GIVEN REQUEST | Present every line of the rows below as a Markdown table with the columns "No." and "Line", numbering each line and skipping blank ones. Leave the pictures out.

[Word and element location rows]
==============================

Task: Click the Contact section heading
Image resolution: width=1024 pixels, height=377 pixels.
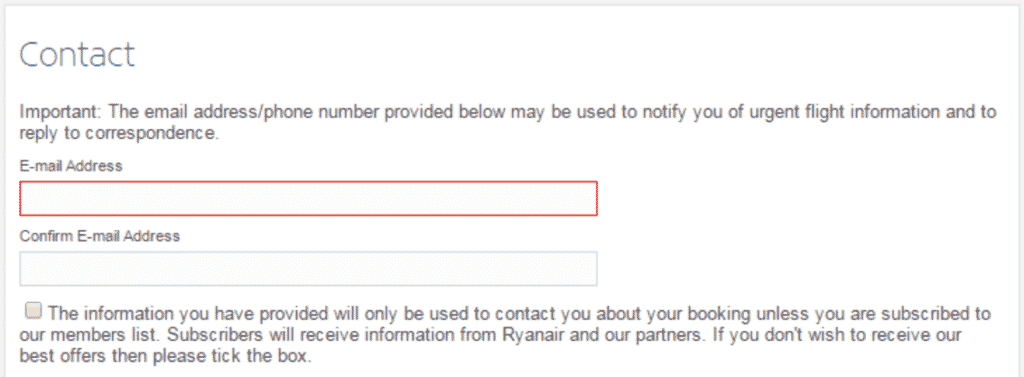Action: 77,55
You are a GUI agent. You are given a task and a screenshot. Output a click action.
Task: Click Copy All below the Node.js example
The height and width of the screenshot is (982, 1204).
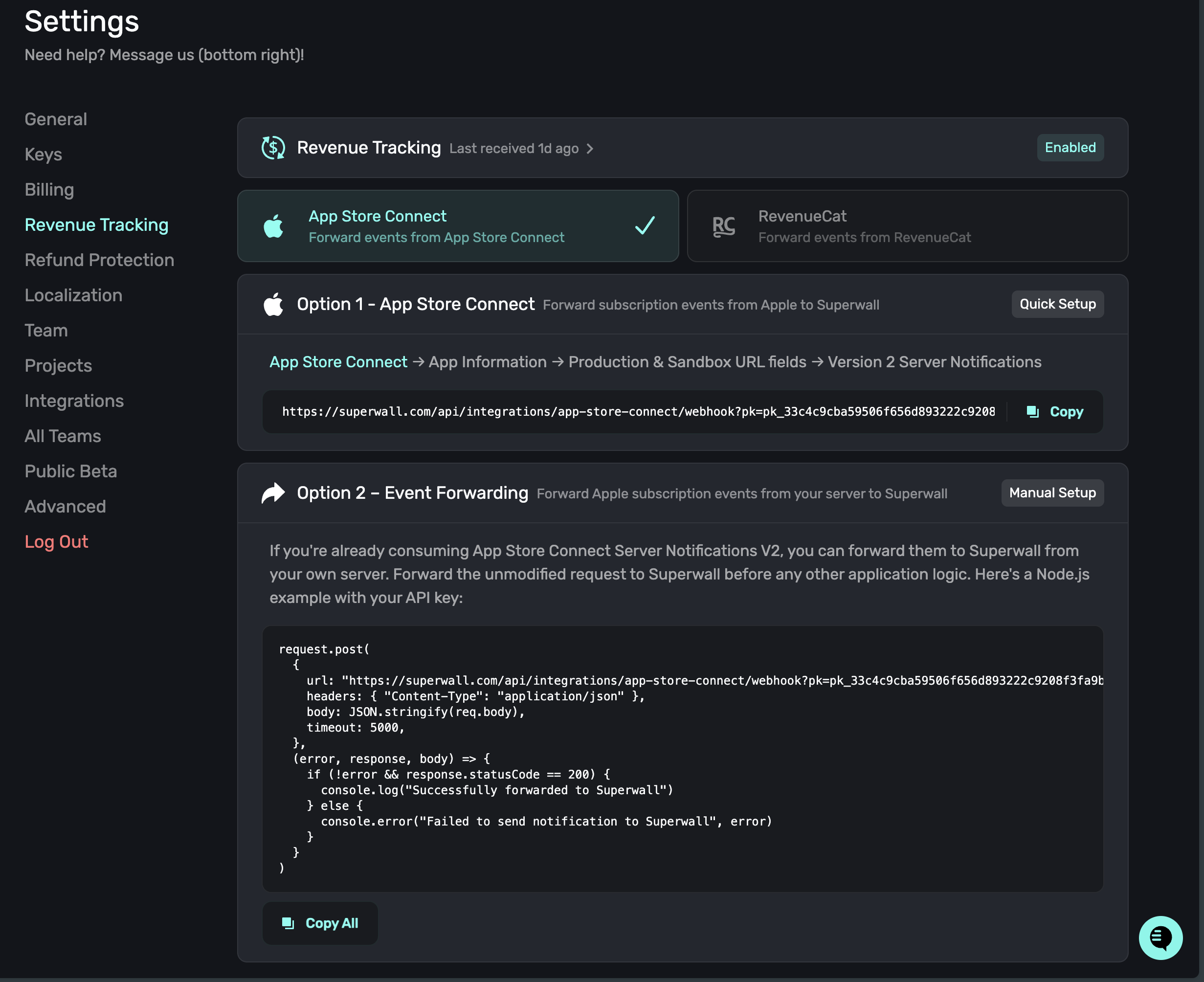[320, 923]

==============================

RESPONSE |
| No. | Line |
|---|---|
| 1 | Task: Click the Contact section heading |
| 2 | Image resolution: width=1024 pixels, height=377 pixels. |
| 3 | Action: 77,55 |
| 4 | You are a GUI agent. You are given a task and a screenshot. Output a click action. |
| 5 | Task: Click Copy All below the Node.js example |
| 6 | The height and width of the screenshot is (982, 1204). |
| 7 | [320, 923] |